Alternatively, it would be great if the generic implementation could recognise these opportunities via withContiguousStorageIfAvailable.

1 Like

Thanks, and yes that's a better way to think about it for my use case. In 99% of cases that I want to skip assignment to the tokenizer it will be the same instance. I'm going to use this approach and see how it goes.

@tera I'm getting beyond my actual knowledge here, but is it possible to write a generic "same bytes" function that could be used in optimization cases where the goal is a quick check for equality?

public func isSameBytes<T>(lhs: T, rhs: T) -> Bool {
    var lhs = lhs
    var rhs = rhs
    return memcmp(&lhs, &rhs, MemoryLayout<T>.size) == 0
}

Also I have read that a mutating function will cause a COW to copy even if the method doesn't do any mutation. That doesn't happen if you just assign to a var (like in the above code) right?

1 Like

this depends on where the isKnownUniquelyReferenced(_:) boundary is set. there is a lot of truly terrible Box<T> tutorial code out there that does copy storage on every formal mutation, but a quality data structure library will most likely place the checks close enough that they only copy storage if storage is actually written to according to the semantics of the data structure.

if lhs and rhs are locals, and memcmp only uses the formal mutation to obtain a memory address, then no copy-on-write can possibly happen, because there is nowhere the implementations of types could possibly run the code to copy themselves.

if T is a type with an allocation, then MemoryLayout<T> is just the size of the box. you are comparing pointer values, but it won’t detect if two separately-allocated instances of T have the same bytes in their storage.

1 Like

Good call to make it that generic. This is what I'd do:

public func isSameBytes<T>(_ lhs: UnsafePointer<T>, _ rhs: UnsafePointer<T>) -> Bool {
    memcmp(lhs, rhs, MemoryLayout<T>.size) == 0
}

Use with & on the call site.

    if tokenizer.string == nil || !isSameBytes(&tokenizer.string!, &newString) {
        tokenizer.string = newString
    }
3 Likes

but @Jesse_Grosjean note that in your original example it was not possible for “implicit COW to happen”, but in this instance it is, because taking an instance property (&token.string) inout is allowed to run get or _modify to yield the value, and this code may be where isKnownUniqueReferenced(_:) is checked.

1 Like

Interestingly we've just reinvented identity operator.

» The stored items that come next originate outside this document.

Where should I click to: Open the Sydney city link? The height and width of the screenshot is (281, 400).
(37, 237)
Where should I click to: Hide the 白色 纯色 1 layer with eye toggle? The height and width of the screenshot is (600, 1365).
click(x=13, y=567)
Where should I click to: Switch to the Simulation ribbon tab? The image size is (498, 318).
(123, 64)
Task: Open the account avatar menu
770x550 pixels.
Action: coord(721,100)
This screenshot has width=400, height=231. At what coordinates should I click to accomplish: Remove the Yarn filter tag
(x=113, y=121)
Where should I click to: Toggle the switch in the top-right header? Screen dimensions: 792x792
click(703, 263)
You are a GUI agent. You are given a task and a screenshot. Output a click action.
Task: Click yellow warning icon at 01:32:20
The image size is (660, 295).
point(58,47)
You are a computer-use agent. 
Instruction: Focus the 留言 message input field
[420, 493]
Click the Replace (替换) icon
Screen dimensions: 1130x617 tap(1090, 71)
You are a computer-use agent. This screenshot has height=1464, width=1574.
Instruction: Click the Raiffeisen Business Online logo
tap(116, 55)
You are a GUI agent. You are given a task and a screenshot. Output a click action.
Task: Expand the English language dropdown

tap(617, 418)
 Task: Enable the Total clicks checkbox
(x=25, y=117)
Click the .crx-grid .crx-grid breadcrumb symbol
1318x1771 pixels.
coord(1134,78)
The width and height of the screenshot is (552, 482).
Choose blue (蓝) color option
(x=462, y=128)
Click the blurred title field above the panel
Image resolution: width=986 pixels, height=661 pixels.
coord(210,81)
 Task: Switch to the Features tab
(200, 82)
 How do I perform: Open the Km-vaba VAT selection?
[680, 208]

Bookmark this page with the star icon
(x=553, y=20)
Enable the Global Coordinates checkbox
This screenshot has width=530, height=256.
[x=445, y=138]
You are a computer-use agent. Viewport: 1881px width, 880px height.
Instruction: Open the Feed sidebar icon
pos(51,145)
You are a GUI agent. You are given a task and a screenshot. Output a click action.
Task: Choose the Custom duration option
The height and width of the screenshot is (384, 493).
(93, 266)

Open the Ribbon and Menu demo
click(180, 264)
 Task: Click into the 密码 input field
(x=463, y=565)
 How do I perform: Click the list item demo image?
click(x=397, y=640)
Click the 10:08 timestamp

infix operator ==== : ComparisonPrecedence
infix operator !=== : ComparisonPrecedence

func ==== <T>(lhs: T, rhs: T) -> Bool {
    var lhs = lhs
    var rhs = rhs
    return memcmp(&lhs, &rhs, MemoryLayout<T>.size) == 0
}

func !=== <T>(lhs: T, rhs: T) -> Bool {
    !(lhs ==== rhs)
}

It gives the same result as "===" for reference types, and gives the useful "are these bit for bit equivalent values" for value types.

This raises a question: perhaps the "===" operator could be extended to work with value types?